Yield curve inversion happens when short-rates rise above longer ones. Inversion happened in the U.S. in March of this year and has broadly continued since. This is a bad sign. The Federal Reserve (Fed) has expressed some concern about an inverted yield curve. For one thing, it can discourage banks from longer term lending, and projects that need long-term finance can boost growth. There are other reasons to worry too. Fortunately, the Fed has an important weapon in its toolkit, it can control  the short-end of the yield curve with reasonable accuracy. So can the Fed simply end inversion by cutting rates? In theory, yes. Though the futures market suggests whether or not we see such an outcome in 2019 is finely balanced.

Cutting Rates Are Only Half The Story

The main aim of the Fed for 2019 so far has been to move from the prospect of raising cuts to a neutral stance, to enacting the first rate cut in over a decade. That should be good for avoiding yield curve inversion, right? If short-term rates are above long-term rates, then cutting short-term rates could solve the problem directly. As you can see from the graph below, it hasn't worked. In fact, longer rates are moving down slightly faster than the Fed is cutting. Therefore the yield curve is becoming slightly more inverted in recent weeks despite July's cut.

Federal Reserve Bank OF St Louis
What The Yield Implies Now

Since inversion the yield curve model from Estrella and Mishkin suggest that we're looking at a probability of a U.S. recession within 12 months of around 30%. Now, that's actually not quite as worrying at is may sound, the U.S. economy hits a recession around 1 in every 5 years historically, so we might consider a 20% chance of recession 1 year out to be relatively normal regardless of what the yield curve is telling us.

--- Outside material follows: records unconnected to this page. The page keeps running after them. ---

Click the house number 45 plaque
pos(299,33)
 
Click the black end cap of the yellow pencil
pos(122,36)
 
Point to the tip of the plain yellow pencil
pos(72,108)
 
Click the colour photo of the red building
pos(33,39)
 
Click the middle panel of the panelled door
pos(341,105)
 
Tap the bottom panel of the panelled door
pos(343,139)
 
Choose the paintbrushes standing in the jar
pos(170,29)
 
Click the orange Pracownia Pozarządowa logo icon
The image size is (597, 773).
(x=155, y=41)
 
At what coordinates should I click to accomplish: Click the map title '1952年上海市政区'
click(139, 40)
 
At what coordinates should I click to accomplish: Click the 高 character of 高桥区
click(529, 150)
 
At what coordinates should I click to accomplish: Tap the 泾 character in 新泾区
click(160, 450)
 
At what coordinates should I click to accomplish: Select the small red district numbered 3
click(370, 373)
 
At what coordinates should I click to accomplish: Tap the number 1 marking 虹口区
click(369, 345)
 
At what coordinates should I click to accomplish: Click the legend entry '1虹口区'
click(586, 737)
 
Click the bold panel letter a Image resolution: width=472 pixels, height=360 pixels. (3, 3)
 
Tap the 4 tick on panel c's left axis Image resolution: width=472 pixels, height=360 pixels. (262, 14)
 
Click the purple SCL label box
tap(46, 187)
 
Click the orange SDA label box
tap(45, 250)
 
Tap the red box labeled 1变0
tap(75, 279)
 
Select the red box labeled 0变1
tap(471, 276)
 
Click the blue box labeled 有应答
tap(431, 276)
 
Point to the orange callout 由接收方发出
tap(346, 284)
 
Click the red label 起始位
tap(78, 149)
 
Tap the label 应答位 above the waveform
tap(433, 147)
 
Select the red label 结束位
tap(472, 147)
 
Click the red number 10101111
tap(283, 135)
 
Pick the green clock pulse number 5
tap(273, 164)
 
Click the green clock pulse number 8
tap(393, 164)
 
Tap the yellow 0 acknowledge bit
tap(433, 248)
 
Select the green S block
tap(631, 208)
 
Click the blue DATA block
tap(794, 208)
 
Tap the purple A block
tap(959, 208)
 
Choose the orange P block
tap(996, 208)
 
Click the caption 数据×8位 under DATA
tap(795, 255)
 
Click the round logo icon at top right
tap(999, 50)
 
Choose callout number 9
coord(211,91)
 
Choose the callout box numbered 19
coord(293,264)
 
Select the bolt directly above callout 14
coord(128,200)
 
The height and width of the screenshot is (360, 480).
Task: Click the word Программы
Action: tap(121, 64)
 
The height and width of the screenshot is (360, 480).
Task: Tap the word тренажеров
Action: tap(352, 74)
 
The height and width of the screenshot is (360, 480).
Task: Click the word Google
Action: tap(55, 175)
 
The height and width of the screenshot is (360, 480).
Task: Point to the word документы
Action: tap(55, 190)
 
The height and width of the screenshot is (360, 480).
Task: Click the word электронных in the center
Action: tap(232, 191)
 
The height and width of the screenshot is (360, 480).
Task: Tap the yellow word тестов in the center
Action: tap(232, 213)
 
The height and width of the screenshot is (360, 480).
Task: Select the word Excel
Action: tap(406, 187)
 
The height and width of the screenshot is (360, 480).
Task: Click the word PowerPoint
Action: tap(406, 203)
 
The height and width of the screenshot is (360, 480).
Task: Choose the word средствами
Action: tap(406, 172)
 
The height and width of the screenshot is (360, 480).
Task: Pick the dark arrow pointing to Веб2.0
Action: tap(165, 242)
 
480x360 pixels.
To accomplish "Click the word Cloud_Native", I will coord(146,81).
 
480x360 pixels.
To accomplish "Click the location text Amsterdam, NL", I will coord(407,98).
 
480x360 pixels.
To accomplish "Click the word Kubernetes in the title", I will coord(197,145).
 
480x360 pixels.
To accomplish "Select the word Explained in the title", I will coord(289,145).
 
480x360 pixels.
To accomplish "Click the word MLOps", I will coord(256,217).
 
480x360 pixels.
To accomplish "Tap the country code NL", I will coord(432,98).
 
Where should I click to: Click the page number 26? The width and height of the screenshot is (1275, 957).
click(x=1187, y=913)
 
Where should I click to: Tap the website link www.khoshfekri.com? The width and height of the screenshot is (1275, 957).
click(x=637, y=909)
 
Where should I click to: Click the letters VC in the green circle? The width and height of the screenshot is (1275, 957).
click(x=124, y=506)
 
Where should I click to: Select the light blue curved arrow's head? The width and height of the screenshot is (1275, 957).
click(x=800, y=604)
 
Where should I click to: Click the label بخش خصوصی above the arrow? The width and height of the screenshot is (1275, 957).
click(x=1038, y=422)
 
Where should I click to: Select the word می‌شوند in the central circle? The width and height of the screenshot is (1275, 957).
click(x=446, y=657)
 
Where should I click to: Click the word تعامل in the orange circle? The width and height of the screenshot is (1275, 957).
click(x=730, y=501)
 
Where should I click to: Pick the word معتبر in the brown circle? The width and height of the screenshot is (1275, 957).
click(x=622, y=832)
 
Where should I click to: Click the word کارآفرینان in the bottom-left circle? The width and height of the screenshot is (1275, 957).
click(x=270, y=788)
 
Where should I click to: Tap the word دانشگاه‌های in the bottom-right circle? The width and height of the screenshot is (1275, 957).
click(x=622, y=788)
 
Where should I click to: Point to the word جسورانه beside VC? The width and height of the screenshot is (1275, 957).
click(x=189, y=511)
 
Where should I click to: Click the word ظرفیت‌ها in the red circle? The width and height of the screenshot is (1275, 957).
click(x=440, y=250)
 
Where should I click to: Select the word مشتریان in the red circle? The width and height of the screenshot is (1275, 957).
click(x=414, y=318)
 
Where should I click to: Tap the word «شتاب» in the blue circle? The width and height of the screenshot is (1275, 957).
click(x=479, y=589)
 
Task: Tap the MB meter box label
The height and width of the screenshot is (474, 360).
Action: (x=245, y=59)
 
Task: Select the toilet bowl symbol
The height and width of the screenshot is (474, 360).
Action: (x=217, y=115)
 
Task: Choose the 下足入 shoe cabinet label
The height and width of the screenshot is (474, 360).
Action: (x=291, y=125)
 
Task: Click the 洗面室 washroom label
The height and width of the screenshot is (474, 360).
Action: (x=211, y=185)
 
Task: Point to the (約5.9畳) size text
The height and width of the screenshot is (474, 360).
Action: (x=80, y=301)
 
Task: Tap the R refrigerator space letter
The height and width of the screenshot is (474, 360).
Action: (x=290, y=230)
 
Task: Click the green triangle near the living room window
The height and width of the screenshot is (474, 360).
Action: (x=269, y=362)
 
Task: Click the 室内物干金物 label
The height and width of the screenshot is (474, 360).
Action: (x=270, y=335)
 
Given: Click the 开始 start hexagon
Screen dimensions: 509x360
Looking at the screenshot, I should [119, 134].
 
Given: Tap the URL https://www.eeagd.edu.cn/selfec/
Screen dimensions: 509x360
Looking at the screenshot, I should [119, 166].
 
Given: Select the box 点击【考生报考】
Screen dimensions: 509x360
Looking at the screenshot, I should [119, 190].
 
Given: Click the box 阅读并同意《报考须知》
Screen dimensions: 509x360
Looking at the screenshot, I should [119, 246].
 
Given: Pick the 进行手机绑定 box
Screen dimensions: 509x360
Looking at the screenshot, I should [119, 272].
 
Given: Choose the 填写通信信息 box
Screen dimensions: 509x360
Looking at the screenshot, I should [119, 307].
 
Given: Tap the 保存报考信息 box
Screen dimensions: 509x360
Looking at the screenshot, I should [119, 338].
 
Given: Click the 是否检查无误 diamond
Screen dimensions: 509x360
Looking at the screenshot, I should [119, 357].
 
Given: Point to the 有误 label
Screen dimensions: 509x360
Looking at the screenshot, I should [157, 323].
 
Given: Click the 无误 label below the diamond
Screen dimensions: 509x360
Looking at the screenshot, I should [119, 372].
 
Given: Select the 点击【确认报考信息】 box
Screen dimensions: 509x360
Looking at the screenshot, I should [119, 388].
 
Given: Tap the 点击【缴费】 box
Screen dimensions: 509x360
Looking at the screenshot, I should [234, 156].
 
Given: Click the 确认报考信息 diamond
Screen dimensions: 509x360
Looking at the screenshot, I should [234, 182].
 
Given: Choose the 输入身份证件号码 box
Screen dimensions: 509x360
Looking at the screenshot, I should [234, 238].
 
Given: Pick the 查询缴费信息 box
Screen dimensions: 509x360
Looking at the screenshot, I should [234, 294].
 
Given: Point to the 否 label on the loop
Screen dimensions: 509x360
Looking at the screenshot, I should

Nonetheless, if the yield curve becomes more inverted then those recession probabilities may rise steeply. For example, should the 10-year dips 1% below 3-month rates for an extended period, then the odds of recession rise to 50% and if the gap widens to 2% then a near-term recession becomes highly likely on their model. So with 3-month rates at around 2% today, look for the 10-year to fall below 1% and then to turn negative for the recession signal to materially increase.

Can the Fed stop inversion? It's not clear, current market expectations expect more cuts. Somewhere between one and three further cuts this year based on current interest rate futures. However, that's not much in absolute terms.  At the low-end of that range, rates are still above 1.25% at the close of 2019. If that happened and the 10-year remained at its current level of around 1.7% then yes, inversion would end. However, it's going to take another at least two cuts and flat 10-year yields to get there. Furthermore, the way the yield curve signal works, history matters just as much as the future, the fact that the yield curve has inverted is what generates the warning signal. A bounce in rates in future doesn't undo it. Therefore, the Fed may not be able to act fast enough to eliminate the signal that inversion creates.